Human Rights of Migrants: Transnational and Mixed-Status Families
Participatory Action Research and Community-based Education as Resources for Documentation, Activism and Policy Change, led by Professor M. Brinton Lykes
The Center has partnered with community-based organizations in the Boston area to collaborate on an interdisciplinary and transnational project. The project brings together Central American immigrant members of the organizations, staff organizers from the group, lawyers, psychologists, and social workers to document how the recent upsurge of immigration enforcement is affecting immigrants and their families and communities. The aim of the participatory action research (PAR) project is to develop human rights research and advocacy skills among immigrant community members within the United States while at the same time generating action oriented data and information. The project has included dozens of collaborative community-university meetings. Boston College faculty and students associated with the project have produced scholarly work in the fields of law, psychology, action research methodologies, and social work.
Recognizing the growing number of mixed status families facing emotional and economic hardship in the United States, the Center is privileged to be home to the Post Deportation Human Rights Project, which promotes the rights of deportees and their family members.
For more on the project's latest progress:
- Documenting Migrants’ Intergenerational Experiences with English Language Learning towards Improving Access, Multilingualism and Community Advocacy Project
This Participatory Action Research (PAR) was designed to: 1) Understand the experiences of Latino/a migrants in accessing English for Speakers of Other Languages courses in order to adapt current services to better meet the needs and demands of their communities; 2) Understand the implications of within-family-language-barriers for familial members’ wellbeing and integration into the community; and, 3) Use research findings to develop community actions to inform policy and programming around service delivery and resource generation for migrant communities.
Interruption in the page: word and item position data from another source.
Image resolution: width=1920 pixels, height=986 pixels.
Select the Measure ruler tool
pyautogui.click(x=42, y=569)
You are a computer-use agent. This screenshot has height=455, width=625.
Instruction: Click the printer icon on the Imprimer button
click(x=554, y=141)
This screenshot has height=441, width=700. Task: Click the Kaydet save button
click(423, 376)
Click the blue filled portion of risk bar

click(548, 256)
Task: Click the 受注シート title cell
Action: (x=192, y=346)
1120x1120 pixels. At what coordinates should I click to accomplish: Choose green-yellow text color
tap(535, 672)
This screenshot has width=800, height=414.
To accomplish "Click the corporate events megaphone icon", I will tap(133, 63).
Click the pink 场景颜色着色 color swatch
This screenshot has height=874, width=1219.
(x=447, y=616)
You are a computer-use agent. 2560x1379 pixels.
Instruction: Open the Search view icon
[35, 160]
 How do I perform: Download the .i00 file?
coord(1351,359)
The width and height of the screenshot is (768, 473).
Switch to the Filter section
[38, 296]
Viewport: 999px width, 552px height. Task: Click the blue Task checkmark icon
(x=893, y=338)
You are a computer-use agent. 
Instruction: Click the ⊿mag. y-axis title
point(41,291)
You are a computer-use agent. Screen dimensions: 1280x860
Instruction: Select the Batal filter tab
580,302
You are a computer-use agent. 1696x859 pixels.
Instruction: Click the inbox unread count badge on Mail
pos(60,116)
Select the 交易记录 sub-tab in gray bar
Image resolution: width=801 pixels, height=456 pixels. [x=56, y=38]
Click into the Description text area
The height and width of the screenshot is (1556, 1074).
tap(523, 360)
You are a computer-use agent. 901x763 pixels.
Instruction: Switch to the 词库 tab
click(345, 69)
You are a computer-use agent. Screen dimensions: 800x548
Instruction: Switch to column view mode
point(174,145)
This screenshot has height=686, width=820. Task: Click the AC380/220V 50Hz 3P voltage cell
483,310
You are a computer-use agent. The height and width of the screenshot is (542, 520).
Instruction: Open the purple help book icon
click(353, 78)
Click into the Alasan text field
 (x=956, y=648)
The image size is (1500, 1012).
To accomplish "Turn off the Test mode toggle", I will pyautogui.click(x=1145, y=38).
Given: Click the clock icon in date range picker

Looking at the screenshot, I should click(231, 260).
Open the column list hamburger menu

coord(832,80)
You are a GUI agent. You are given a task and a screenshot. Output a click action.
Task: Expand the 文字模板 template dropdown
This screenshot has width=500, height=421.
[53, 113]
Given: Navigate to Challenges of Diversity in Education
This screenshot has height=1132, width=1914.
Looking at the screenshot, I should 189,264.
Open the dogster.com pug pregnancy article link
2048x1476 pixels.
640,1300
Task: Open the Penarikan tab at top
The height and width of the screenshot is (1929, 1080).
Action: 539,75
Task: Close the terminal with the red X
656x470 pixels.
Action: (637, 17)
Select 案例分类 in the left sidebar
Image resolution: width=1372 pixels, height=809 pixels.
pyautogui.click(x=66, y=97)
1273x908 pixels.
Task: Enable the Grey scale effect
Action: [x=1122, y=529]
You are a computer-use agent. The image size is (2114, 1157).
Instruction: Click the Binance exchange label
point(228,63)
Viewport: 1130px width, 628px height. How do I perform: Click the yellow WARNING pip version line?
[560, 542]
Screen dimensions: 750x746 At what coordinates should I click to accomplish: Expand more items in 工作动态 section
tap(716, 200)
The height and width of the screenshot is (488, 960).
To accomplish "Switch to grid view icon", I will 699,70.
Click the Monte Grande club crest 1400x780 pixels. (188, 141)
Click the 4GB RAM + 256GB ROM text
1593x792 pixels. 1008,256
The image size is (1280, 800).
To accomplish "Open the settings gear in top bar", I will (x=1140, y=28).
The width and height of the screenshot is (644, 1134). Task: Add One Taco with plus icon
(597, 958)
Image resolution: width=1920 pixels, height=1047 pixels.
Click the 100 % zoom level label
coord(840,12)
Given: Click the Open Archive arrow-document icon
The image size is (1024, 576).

The PAR process is collaborative and community-based. It was conceived after two years of collaboration between two community-based organizations servicing migrants and refugees - Casa El Salvador and Women Encouraging Empowerment, Inc. - and the Migration and Human Rights Project at Boston College. The research questions were initiated by the community organizations and every subsequent step of the research project was done collaboratively by all partners.
The findings from this PAR project can be found in the "Migrant Families and Language: '...The person who speaks two languages has double the value'” report. This report situates Spanish-speaking migrants in Revere and East Boston within the larger context of immigrant families in the United States, discusses findings from interviews with parents and their adolescent children and concludes with recommendations for community members, community organizations, and policy makers committed to improving the wellbeing of the migrant communities.
- English for Speakers of Other Languages - Know Your Rights Tool Kit
The Boston College Migration and Human Rights Project, alongside our partners Women Encouraging Empowerment and Casa El Salvador, is proud to share the first two units of our "Know Your Rights-English for Speakers of Other LanguagesTool Kit." The materials - including an introductory video and letter, teachers' guides and student lesson handouts can be found here. The materials were developed in conjunction with a legal team so legal information is infused throughout the lessons, and more additional information is included in "FAQ" sheets accompanying the teacher's guide for each lesson.
Our Current Partners
- Casa El Salvador (2011-present)
CASA EL SALVADOR is from, to, and for the Salvadorian Community. Casa El Salvador is a space for the Salvadorian community to celebrate its culture, roots, and history and to proudly affirm its Salvadorian identity. It is also a space where the community can organize to respond to the needs and challenges of its members and to advance their dreams. It maintains close links with the General Consulate from El Salvador in Boston but it is an organization that is self-organized and self-managed by a group of Salvadorans. For more information, please e-mail email@example.com.
English for Action (EFA) works with Latino immigrant families in Providence, Rhode Island, developing participatory English language and childcare programs that link language learning, leadership development, and community-building. EFA sustains programs for adults’ literacy, pre GED, Adult Basic Education for English speakers, conversation partner and “voz mujer” (for women’s leadership development). EFA strives to develop a center for community building and leadership development, where learners take on leadership roles within the organization and in the community to build a future model for community-based education and collective change. It envisions a participatory democracy in which people work collectively to promote social and economic justice, and in which immigrants are active and equal participants in society and politics.
Women Encouraging Empowerment Inc ("WEE") is a responsive and member lead organization that seeks to support its members to understand US society, to take the needed steps to become fully engaged and advocates in their communities. WEE's program focus is two areas: the cultivation of immigrant women leadership and the creation of a sustainable economy. Organizing is the core value and practice in each of these areas. WEE seeks the participation of committed women and their allies as lead organizers for change in the community with a volunteer base of committed women including the board of directors, founders, staff and program participants.